Roms et nazisme : Paris demande des « explications »
Rédaction en ligne
mercredi 08 septembre 2010, 21:33
Après qu’un responsable du Conseil de l’Europe a comparé « la rhétorique politique contre les Roms » à celle des « nazis », Pierre Lellouche a décidé de « demander des explications » officielles.
(afp)
Le secrétaire d’Etat français aux Affaires européennes Pierre Lellouche va « officiellement demander des explications » au commissaire aux droits de l’Homme du Conseil de l’Europe qui a comparé « la rhétorique politique contre les Roms » à celle des « nazis », a-t-il indiqué mercredi à l’AFP.
« J’ai donné instruction à notre chargé d’affaires à Strasbourg de faire dès demain une démarche officielle pour demander des explications à Thomas Hammarberg », commissaire aux droits de l’Homme du Conseil de l’Europe, a déclaré M. Lellouche à l’AFP. « Je suis supris et choqué par ses propos sur Twitter qui utilisent des termes extrêmement graves – nazis, fascistes – qu’il semble lier à la République française par le biais d’un lien électronique », a poursuivi M. Lellouche.
M. Hammarberg a affirmé mercredi sur son profil Twitter que la rhétorique politique actuelle contre les Roms était similaire à des termes utilisés dans le passé par les nazis et les régimes fascistes. Il publie également un lien renvoyant vers un reportage de la télévision allemande 3Sat, où il vise notamment le président français Nicolas Sarkozy et le chef du gouvernement italien Silvio Berlusconi.
En croisade contre l’immigration irrégulière et la délinquance, Nicolas Sarkozy et son gouvernement ont durci les mesures contre les Roms, démantelant des dizaines de camps et, moyennant une aide financière, renvoyant des centaines d’entre eux vers leurs pays d’origine, essentiellement la Roumanie. Ce tour de vis a suscité en France la réprobation de l’opposition, de la société civile, des églises et l’inquiétude à l’étranger.
Mardi au Parlement européen à Strasbourg, la France s’est retrouvée sur le banc des accusés, à l’occasion d’un débat sur la situation des Roms en Europe.
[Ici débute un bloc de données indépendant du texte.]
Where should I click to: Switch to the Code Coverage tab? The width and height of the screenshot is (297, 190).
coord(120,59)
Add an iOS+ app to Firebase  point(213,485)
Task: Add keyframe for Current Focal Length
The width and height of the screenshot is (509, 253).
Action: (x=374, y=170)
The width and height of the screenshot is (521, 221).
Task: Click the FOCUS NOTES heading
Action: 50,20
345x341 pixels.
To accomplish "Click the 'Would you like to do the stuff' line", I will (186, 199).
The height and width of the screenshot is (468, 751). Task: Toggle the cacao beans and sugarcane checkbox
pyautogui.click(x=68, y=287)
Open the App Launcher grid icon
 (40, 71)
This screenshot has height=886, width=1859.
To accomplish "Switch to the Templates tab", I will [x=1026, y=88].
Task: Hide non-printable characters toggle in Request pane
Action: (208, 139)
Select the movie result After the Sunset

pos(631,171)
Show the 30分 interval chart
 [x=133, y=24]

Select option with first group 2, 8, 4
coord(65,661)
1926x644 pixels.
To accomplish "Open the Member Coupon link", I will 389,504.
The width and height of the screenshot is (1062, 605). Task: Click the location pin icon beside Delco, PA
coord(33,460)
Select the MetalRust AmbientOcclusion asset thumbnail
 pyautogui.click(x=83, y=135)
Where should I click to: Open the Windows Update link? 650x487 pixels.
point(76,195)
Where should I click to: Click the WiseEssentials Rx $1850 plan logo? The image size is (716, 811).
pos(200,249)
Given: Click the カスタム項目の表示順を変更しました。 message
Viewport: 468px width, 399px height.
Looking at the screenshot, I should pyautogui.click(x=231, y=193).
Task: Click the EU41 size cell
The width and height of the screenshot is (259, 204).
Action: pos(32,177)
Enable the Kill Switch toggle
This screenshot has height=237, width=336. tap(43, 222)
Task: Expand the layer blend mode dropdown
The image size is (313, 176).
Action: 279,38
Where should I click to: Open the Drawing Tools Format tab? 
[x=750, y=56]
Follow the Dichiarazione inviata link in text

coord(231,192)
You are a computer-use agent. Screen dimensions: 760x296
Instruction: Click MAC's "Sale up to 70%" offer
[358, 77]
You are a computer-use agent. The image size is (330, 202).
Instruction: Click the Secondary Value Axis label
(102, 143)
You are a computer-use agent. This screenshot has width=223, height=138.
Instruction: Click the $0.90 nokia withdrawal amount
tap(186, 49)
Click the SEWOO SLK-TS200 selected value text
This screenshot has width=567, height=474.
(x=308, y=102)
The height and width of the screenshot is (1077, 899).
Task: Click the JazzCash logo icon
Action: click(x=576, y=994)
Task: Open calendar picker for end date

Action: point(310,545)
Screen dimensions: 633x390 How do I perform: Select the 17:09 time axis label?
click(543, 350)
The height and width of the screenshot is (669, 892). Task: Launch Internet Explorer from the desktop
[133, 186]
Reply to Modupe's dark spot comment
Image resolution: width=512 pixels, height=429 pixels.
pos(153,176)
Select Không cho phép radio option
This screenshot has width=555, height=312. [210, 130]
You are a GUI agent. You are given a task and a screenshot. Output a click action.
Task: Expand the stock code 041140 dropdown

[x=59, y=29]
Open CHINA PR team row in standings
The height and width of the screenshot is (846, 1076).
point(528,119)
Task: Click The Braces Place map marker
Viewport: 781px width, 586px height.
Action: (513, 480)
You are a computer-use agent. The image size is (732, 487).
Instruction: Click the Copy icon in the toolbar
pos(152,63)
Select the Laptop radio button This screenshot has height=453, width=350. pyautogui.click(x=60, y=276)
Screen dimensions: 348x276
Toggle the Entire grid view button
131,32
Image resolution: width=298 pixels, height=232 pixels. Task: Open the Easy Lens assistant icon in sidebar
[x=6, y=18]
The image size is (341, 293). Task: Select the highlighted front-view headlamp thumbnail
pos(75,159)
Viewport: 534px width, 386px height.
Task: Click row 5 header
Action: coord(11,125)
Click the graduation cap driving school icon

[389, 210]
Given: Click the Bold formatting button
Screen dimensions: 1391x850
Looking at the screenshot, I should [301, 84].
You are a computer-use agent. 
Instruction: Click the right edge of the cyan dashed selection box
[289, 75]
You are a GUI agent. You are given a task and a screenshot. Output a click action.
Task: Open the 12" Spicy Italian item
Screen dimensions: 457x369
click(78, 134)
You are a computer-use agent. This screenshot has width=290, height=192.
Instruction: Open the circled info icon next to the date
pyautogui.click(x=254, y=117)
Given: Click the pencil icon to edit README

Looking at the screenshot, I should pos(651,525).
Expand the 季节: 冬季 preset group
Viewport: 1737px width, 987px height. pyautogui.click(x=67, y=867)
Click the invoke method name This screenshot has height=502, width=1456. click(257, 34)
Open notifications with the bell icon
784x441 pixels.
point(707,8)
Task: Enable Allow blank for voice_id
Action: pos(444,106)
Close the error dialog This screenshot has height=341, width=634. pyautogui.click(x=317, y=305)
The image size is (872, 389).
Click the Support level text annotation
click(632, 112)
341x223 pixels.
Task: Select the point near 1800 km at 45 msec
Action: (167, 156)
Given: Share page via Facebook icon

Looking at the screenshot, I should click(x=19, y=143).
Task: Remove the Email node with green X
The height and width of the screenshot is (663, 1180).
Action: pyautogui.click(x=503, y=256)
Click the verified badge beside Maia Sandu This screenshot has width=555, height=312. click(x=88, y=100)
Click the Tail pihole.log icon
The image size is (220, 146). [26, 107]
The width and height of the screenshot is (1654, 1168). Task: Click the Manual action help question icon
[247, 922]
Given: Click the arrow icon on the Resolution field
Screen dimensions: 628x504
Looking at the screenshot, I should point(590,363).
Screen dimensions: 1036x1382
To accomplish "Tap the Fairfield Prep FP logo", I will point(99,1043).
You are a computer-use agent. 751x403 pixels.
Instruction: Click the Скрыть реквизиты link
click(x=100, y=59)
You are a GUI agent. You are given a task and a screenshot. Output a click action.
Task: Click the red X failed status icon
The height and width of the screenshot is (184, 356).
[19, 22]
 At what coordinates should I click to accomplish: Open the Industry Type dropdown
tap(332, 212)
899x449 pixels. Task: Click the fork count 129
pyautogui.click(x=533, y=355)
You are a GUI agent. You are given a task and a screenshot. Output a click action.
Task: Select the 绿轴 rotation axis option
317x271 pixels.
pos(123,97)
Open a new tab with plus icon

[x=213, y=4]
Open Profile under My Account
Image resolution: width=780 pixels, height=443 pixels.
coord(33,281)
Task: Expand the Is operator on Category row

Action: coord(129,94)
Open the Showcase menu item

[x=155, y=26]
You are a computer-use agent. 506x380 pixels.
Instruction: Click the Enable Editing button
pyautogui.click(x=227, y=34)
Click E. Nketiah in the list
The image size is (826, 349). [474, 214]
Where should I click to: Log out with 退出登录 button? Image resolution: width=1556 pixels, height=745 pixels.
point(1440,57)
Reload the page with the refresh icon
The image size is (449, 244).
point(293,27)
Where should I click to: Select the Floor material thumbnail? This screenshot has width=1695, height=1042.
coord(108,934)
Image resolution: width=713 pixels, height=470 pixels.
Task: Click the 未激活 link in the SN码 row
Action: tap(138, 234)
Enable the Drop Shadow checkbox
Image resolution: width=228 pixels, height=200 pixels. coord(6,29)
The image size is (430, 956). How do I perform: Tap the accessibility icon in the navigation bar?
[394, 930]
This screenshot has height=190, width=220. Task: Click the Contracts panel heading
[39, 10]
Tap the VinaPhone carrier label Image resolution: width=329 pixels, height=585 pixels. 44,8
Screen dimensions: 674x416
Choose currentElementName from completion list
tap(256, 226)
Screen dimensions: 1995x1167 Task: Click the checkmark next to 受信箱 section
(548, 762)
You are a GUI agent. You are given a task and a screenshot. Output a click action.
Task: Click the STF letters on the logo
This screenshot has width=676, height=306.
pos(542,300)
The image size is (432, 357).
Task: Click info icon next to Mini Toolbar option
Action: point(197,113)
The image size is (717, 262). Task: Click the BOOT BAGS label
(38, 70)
Le gouvernement français avait dénoncé des propos « totalement excessifs » de certains députés européens.
Paris a répété ces dernières semaines que tout se déroulait dans le cadre des lois de la République et des règles européennes, invoquant une très forte hausse des actes de délinquance commis par des Roumains. « Je le répète, dans sa gestion du dossier douloureux de la communauté Rom en Europe, la France ne fait qu’appliquer le droit européen », a encore dit M. Lellouche. Le secrétaire d’Etat aux Affaires européennes sera jeudi avec son collègue de l’Immigration Eric Besson en Roumanie pour tenter d’expliquer aux dirigeants de ce pays une politique qui les agace.